Seit mehr als zwei Wochen demonstrieren Iraner gegen die autoritäre Führung ihres Landes – die Proteste werden gewaltsam zerschlagen. US-Präsident Trump wendet sich nun an die Demonstranten.
Trump kündigt Hilfe für iranische Demonstranten an

Angesichts der Massenproteste im Iran hat US-Präsident Donald Trump bis auf weiteres alle Gespräche mit der Führung in Teheran ausgesetzt und den Demonstranten Unterstützung in Aussicht gestellt. «Iranische Patrioten, protestiert weiter! Übernehmt eure Institutionen!», schrieb er auf seiner Plattform Truth Social. Er habe alle Treffen mit iranischen Regierungsvertretern abgesagt, bis das «sinnlose Tötung von Demonstranten aufhöre». «Sie werden einen hohen Preis zahlen», schrieb Trump und kündigte an, dass Hilfe unterwegs sei. Was genau er damit meinte, war zunächst unklar.

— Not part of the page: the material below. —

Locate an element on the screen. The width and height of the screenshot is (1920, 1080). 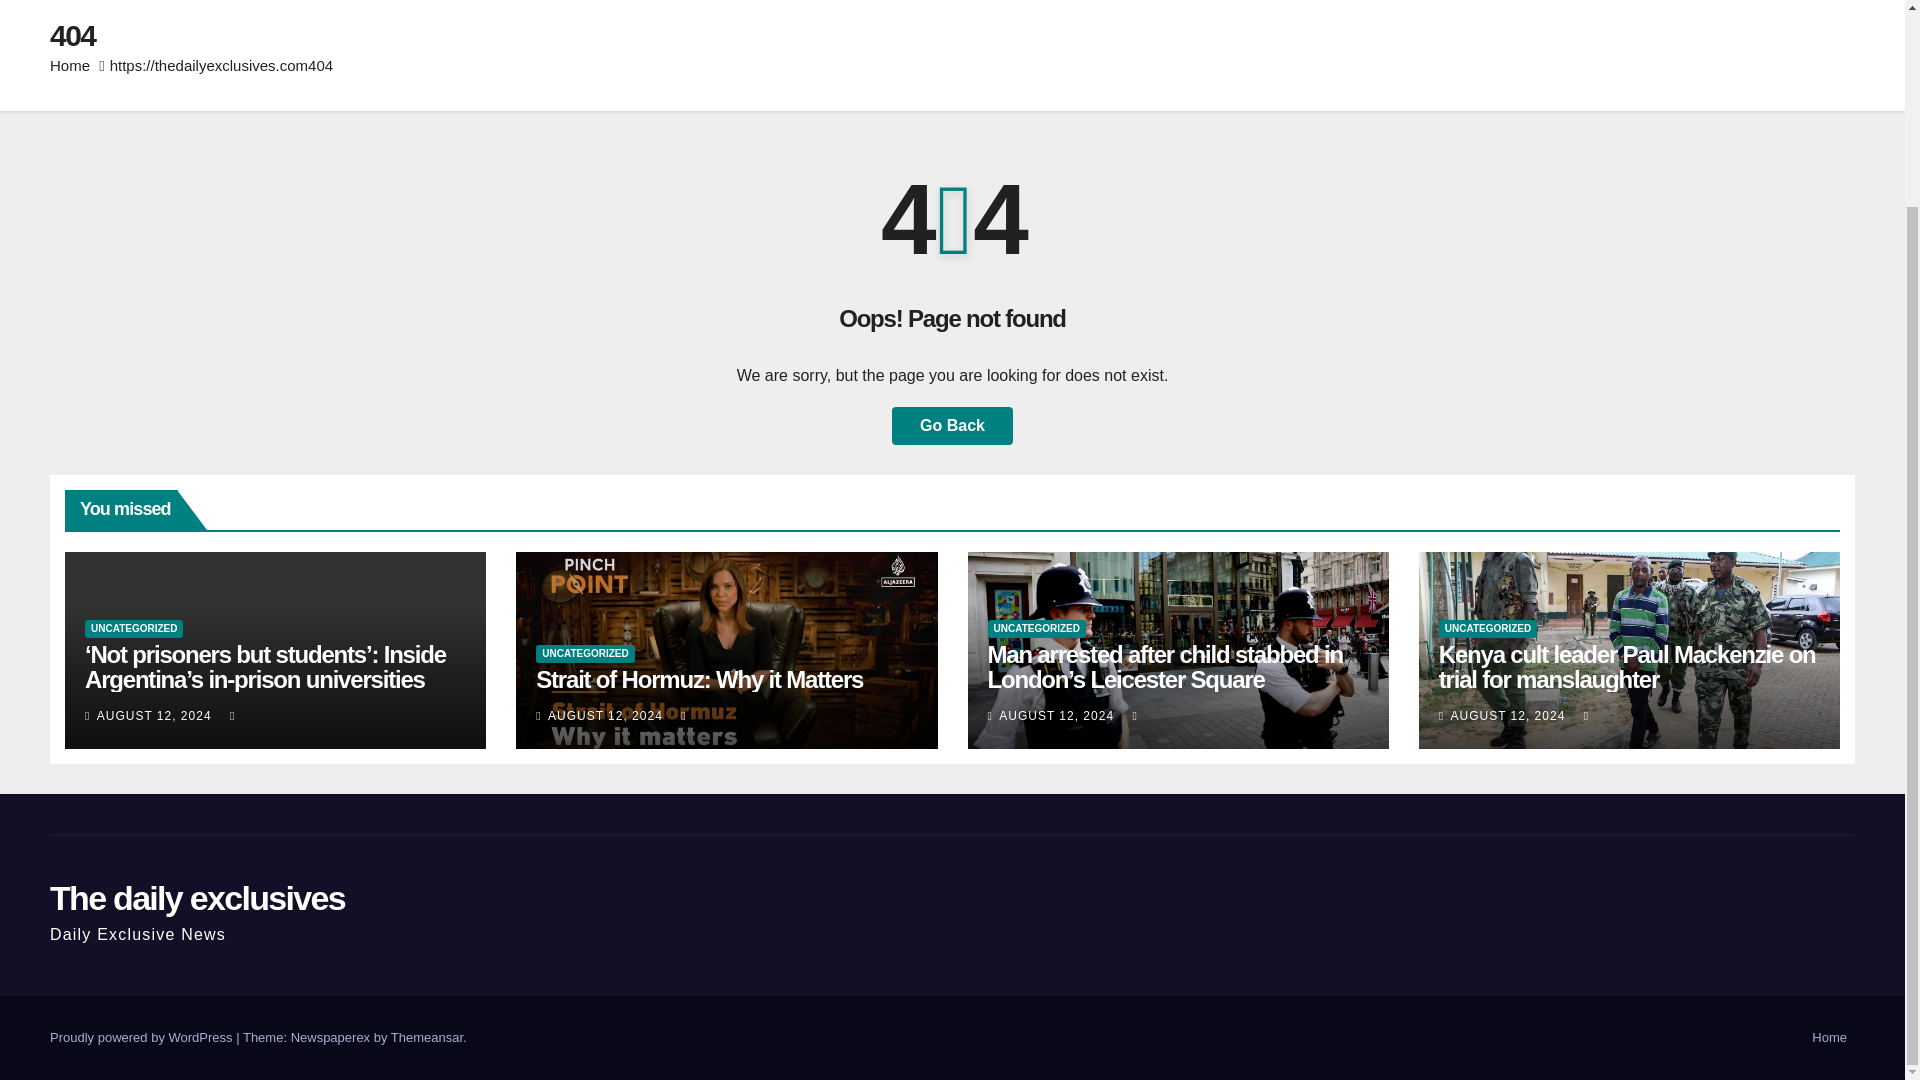
AUGUST 12, 2024 is located at coordinates (1508, 715).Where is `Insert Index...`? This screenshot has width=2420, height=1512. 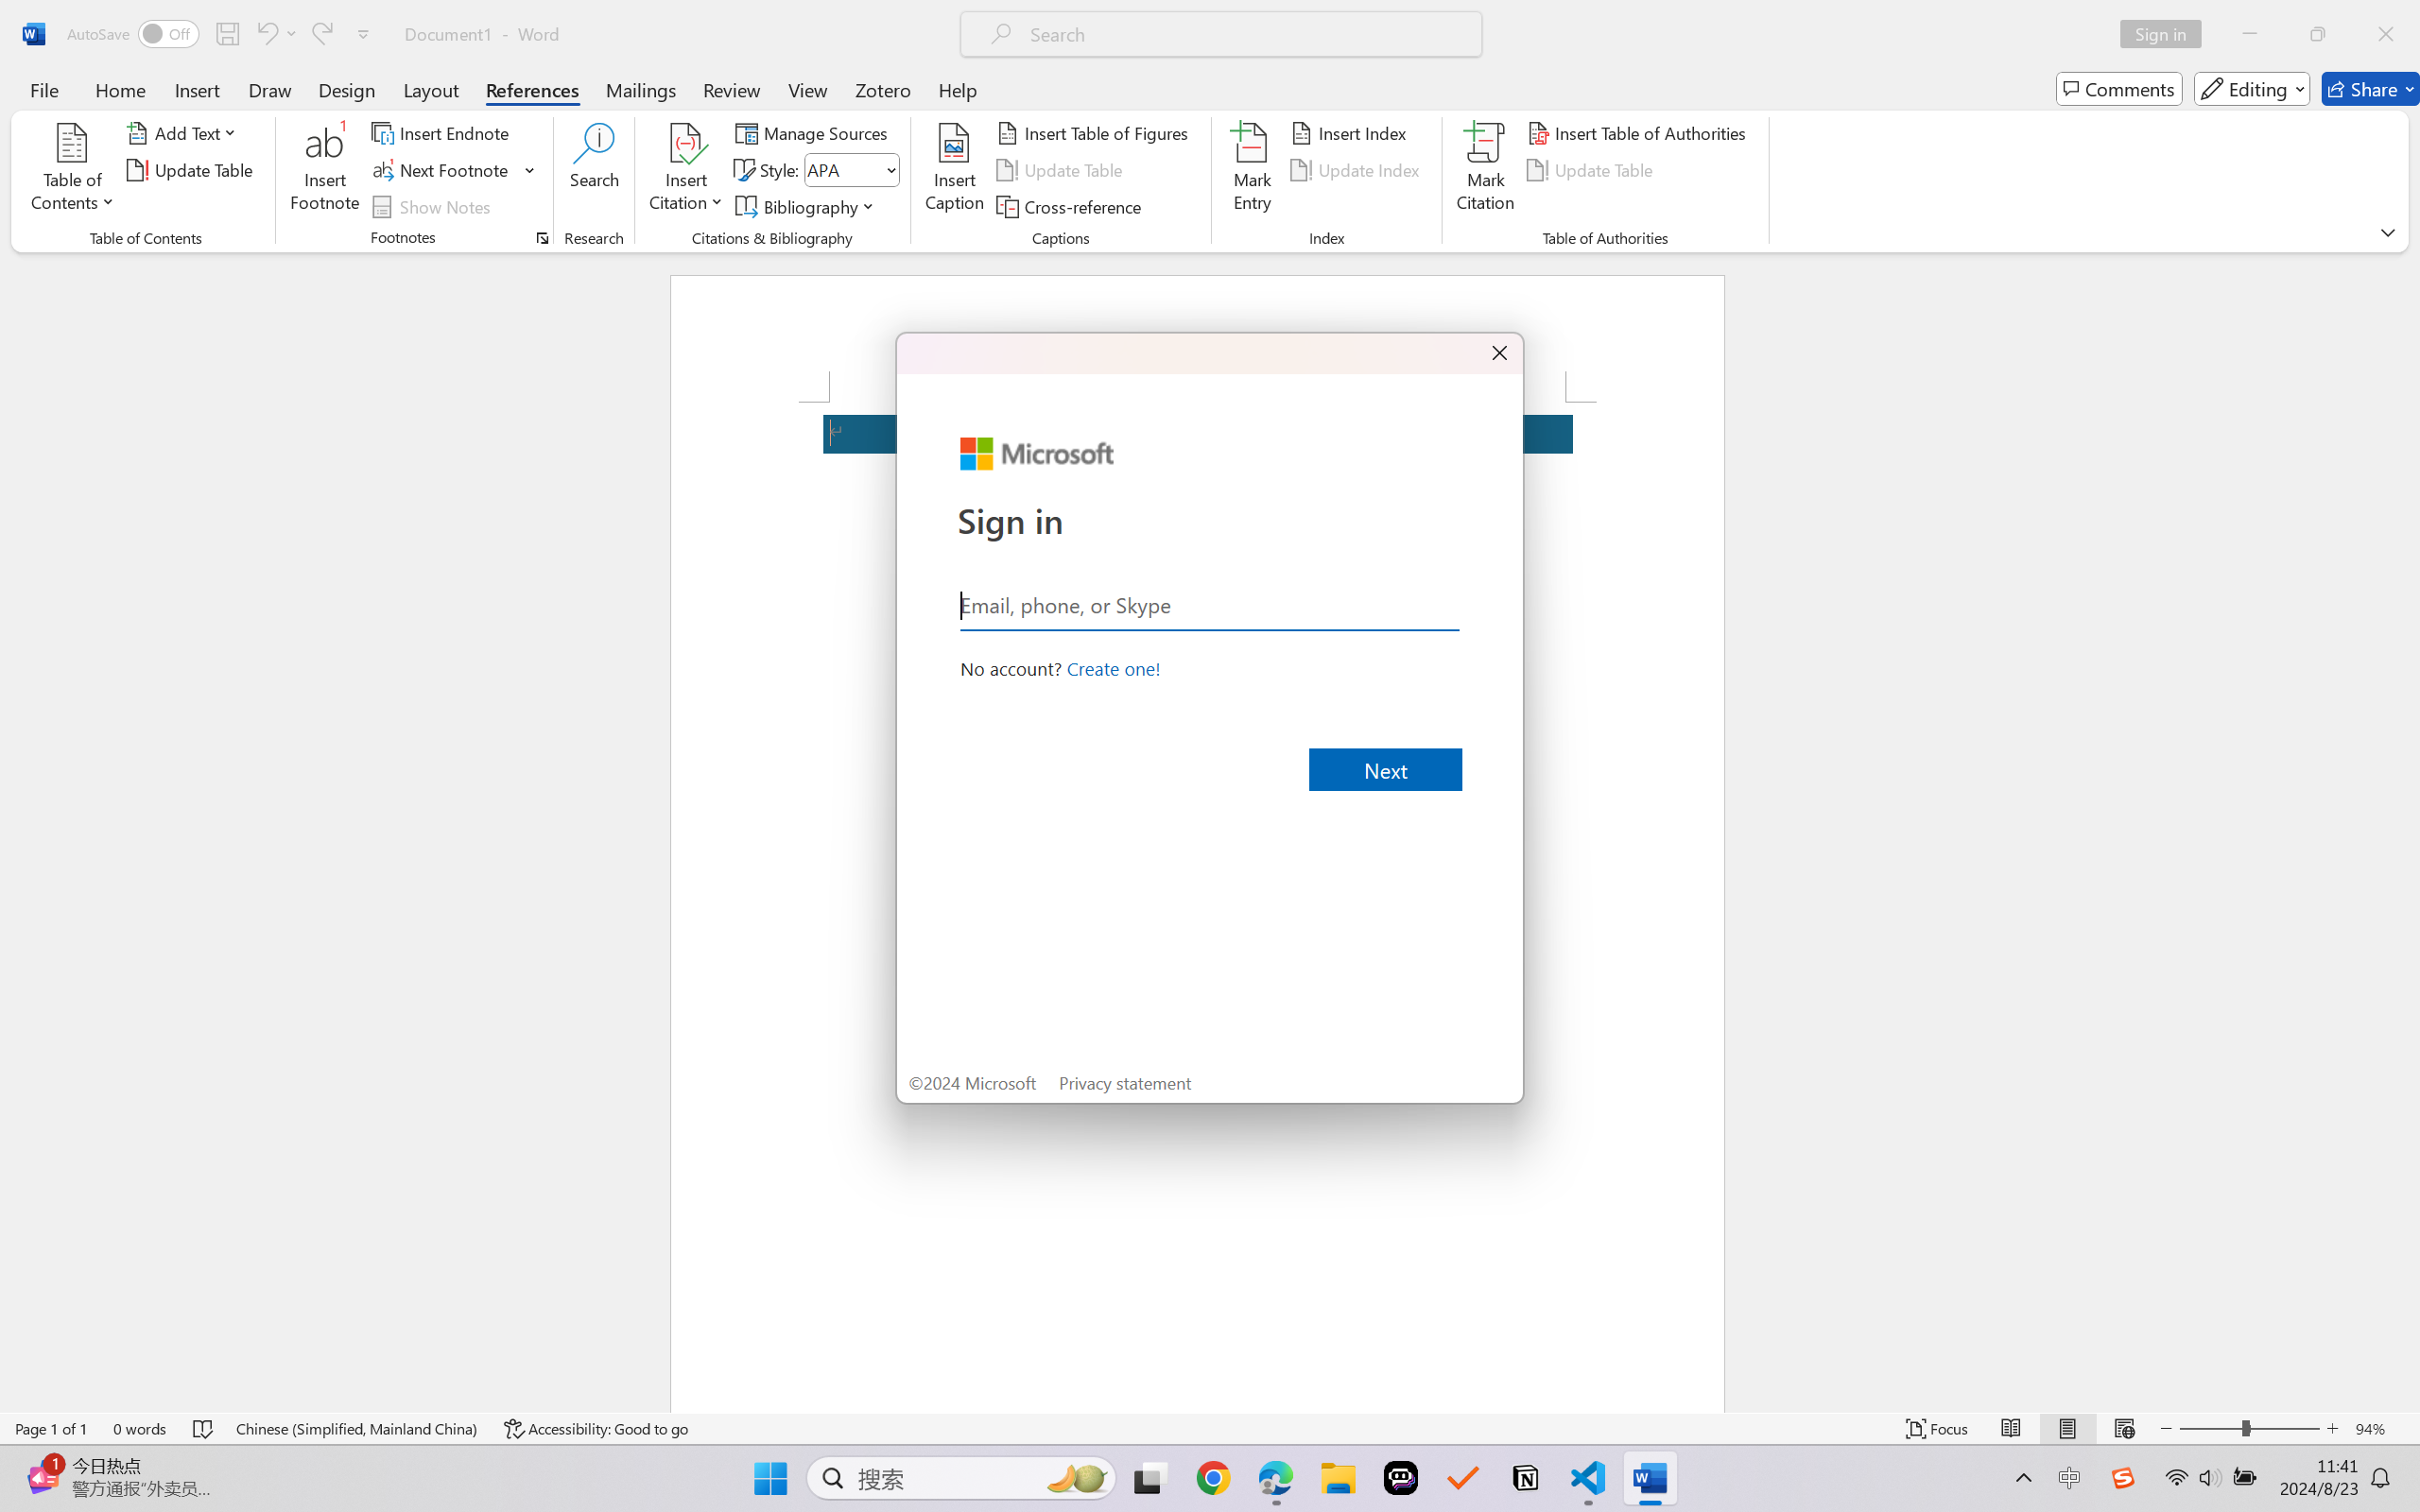 Insert Index... is located at coordinates (1352, 132).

Seit über zwei Wochen protestieren Iraner gegen das autoritäre Regime der Islamischen Republik. Die Proteste, die durch eine Wirtschaftskrise ausgelöst wurden, haben sich mittlerweile zu einem landesweiten Aufstand entwickelt. In den Städten kam es zu schweren Ausschreitungen und Unruhen. Die Sicherheitskräfte reagieren mit großer Härte. Hunderte Demonstranten wurden Berichten zufolge bereits getötet. Es handelt sich um die schlimmsten Proteste im Iran seit Jahren.
Trump hatte bereits öffentlich den Demonstranten den Rücken gestärkt und die iranische Regierung vor einer brutalen Niederschlagung der Proteste gewarnt. Am Wochenende sagte er vor Journalisten, dass die Regierung in Teheran mit den USA verhandeln wolle. Gleichzeitig hielt er die Drohung eines militärischen Eingreifens aufrecht.
Trump drohte bereits mit anderen Maßnahmen
Am Tag zuvor hatte Trump auf Truth Social einen Strafzoll von 25 Prozent auf Importe aus allen Ländern angekündigt, die Geschäfte mit dem Iran machen. Es gab jedoch noch viele offene Fragen: Es war unklar, was genau seine Aussage über Länder umfasst. Zu den wichtigsten Handelspartnern der Islamischen Republik, die von den USA und der EU mit umfangreichen Sanktionen belegt ist, gehören unter anderem China, Indien, die Emirate und die Türkei. Aber auch EU-Länder wie Deutschland betreiben in kleinem Umfang Handel mit dem Iran, der durch Sanktionen und politische Hindernisse eingeschränkt ist.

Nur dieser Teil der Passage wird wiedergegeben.